La Tante DC10 Restaurant, known locally as The Green Plane, is a public–private partnership restaurant established in Accra. This operates from the defunct Ghana Airways McDonnell Douglas DC-10, which had been in operation as a passenger jet between 1983 and 2005. The restaurant serves staple Ghanaian dishes. The restaurant has been well received locally.

Description
La Tante DC10 Restaurant is a restaurant located inside a converted McDonnell Douglas DC-10 formerly used by the defunct Ghana Airways. Formerly flying 380 passengers, it has been converted into a 118-seat restaurant with large numbers of the seats removed in order to provide adequate space for patrons and for the installation of dining tables. An annex was attached to the right side of the fuselage to accommodate the kitchen.

The airplane itself has been moved to Airport City Accra, a suburb of Accra near to Kotoka International Airport and opposite Marina Mall Accra, with people entering and exiting the plane/restaurant via a covered staircase from ground level. They enter through the former first class seating area, which has been converted into a waiting area.

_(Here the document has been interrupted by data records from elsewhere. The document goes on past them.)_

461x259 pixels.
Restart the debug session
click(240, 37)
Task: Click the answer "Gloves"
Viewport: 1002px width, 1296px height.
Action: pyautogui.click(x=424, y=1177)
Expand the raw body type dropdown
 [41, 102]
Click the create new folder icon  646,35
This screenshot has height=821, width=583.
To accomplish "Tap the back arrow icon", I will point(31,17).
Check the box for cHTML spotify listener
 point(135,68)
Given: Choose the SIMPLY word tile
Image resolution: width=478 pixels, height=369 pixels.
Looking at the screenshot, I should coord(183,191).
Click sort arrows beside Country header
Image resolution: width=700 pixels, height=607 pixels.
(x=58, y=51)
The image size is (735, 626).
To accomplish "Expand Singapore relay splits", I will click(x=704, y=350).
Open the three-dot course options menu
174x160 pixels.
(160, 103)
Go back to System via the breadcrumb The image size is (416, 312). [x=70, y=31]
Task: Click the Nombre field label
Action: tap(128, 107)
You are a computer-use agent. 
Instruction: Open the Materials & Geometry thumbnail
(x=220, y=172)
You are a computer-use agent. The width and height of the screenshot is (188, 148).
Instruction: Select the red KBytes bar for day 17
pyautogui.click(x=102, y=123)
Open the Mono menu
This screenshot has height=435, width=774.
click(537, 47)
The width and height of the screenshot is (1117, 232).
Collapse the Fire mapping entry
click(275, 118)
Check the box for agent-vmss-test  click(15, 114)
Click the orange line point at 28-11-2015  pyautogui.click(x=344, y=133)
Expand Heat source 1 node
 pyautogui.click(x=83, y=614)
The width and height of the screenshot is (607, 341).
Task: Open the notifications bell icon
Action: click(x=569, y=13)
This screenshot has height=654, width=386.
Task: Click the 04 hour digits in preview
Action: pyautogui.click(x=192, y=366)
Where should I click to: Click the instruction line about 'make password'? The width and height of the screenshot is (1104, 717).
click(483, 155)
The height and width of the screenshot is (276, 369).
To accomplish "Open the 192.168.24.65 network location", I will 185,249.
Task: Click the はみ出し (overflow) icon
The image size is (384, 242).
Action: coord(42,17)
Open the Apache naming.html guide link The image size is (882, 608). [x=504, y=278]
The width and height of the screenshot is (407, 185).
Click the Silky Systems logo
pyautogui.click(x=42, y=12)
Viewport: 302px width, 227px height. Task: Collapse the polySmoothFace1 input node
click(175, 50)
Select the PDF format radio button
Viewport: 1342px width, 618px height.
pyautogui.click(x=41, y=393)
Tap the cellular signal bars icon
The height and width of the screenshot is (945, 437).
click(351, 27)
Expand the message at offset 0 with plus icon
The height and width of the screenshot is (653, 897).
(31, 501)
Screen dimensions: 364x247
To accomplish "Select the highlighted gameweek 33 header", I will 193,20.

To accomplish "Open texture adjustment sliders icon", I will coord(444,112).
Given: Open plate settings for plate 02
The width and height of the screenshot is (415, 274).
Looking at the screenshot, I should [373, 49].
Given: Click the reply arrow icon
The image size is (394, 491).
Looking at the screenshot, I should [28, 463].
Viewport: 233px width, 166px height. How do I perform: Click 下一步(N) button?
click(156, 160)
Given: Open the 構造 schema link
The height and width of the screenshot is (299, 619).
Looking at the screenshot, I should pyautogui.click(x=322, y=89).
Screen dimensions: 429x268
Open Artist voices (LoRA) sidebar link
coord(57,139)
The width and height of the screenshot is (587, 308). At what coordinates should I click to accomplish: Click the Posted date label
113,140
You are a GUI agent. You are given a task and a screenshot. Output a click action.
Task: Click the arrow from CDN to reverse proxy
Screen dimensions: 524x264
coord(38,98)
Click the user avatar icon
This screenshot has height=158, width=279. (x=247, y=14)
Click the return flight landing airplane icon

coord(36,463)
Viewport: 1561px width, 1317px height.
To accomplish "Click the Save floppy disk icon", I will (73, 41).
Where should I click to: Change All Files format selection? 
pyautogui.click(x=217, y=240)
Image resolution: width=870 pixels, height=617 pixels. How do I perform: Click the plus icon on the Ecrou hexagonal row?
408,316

Separate bathrooms have been installed for male and female diners and the restaurant is air-conditioned throughout.

Menu
The restaurant serves Ghanaian cuisine. These include staples such as spiced tilapia, served with banku, a type of maize-based porridge. Other dishes include Jollof rice with chicken, and "red red" black-eyed pea stew with fish. While the prices at La Tante DC10 Restaurant are higher than those normally seen in the local area, the restaurant prices itself lower than the upmarket restaurants elsewhere in Accra.

History

The DC-10 used as the restaurant was formerly owned and operated by Ghana Airways on routes between Ghana and both Europe and the United States. Ghana Airways ordered a DC-10-30 in 1976, with it arriving on 24 February 1983. During July 1985, it was used to fly United Nations troops in and out of Beirut, Lebanon. In January the following year the plane was used under contract from Caribbean Airlines to fly passengers from Europe to the Caribbean twice weekly.

In June 2002, the plane was impounded at London Heathrow Airport, United Kingdom, following unpaid debts of £4 million owned by the national carrier to parts supplier AJ Walters Aviation, causing services between Accra, the UK and Italy to be temporarily suspended. The airline went bankrupt in 2005. Following this, the plane was abandoned and left at Kotoka Airport; over the course of the following years, various parts were sold for scrap, including the three engines.

At the time it was purchased by the wife of the Togolese Minister in 2011, there had been preparations to salvage the plane for its aluminium. The plane was converted and re-opened as a restaurant on 11 November 2013 as a public-private partnership between the Ghana Airport Company Limited and Vindira Company Limited. It is the first time that a plane based restaurant has opened in Africa.

Reception
The restaurant has proved popular with diners; manager Indira Shiyam explained in an interview with BBC News in 2014 that "At first, people wanted to have a feel of restaurant in a plane but surprisingly they keep coming". Some of the diners eat in the restaurant because they have never been inside a plane before, while others were curious about eating in a plane based restaurant.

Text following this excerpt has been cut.